--- Fragmento de texto ---

Concha Colmenero, profesora de Filosofía del IES Juan de Mairena.

1 comentario:

Julia Castro dijo...

Gran artículo de, sin duda, la mejor profesora que he tenido...

Fue ella la que despertó mi interés por dedicarme a la educación y, ya hoy como maestra, puedo decir que intento estar alerta a diario a todo lo que tenga que ver con la equidad entre sexos en la escuela. Intento utilizar un lenguaje lo menos sexista posible, evitar estereotipos al hablar y utilizar ambos géneros cuando me refiero tanto a niñas como a niños. Pero no solamente en el lenguaje, la intrusión del espacio es fácilmente observable en patios y aulas; y siendo mi ocupación la educación de los más pequeños, intento intervenir a diario procurando una verdadera equidad e igualdad, haciéndoles ser conscientes de ello y de su importancia. Mi reto personal: conseguir que ambos puedan jugar de forma conjunta, con los mismos materiales, el mismo espacio,... y sin esperar cosas diferentes de unas y de otros.

--- Datos extraídos ---

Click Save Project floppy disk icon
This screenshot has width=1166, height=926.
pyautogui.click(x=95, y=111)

---
--- Datos extraídos ---

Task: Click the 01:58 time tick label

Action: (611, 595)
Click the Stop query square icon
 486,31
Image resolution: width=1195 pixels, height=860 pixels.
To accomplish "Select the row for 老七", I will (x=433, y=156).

---
--- Datos extraídos ---

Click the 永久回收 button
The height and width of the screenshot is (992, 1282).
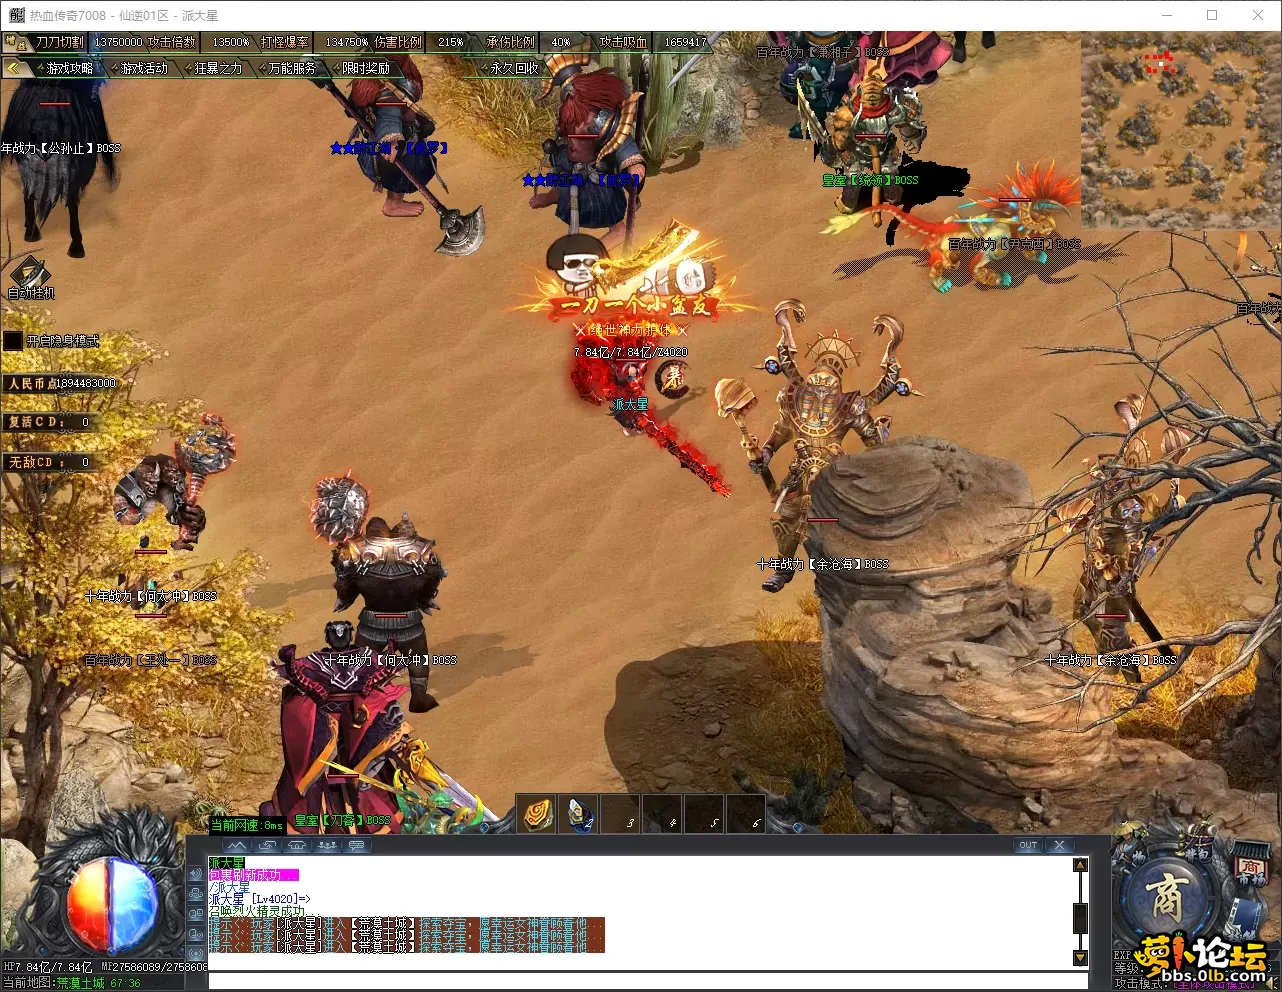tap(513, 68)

---

▶ Lista de tareas:
**a)** Copia literalmente del fragmento de texto todo lo que va desde "Concha Colmenero, profesora" hasta "que he tenido...".
**b)** Responde brevemente a partir del fragmento de texto:
(i) ¿De qué materia es profesora Concha Colmenero?
(ii) ¿A qué se dedica hoy Julia Castro?
(iii) ¿En qué dos lugares se observa fácilmente la intrusión del espacio?

▶ Resultados por tarea:
**a)**
Concha Colmenero, profesora de Filosofía del IES Juan de Mairena.

1 comentario:

Julia Castro dijo...

Gran artículo de, sin duda, la mejor profesora que he tenido...

**b)**
(i) Filosofía.
(ii) Es maestra.
(iii) En patios y aulas.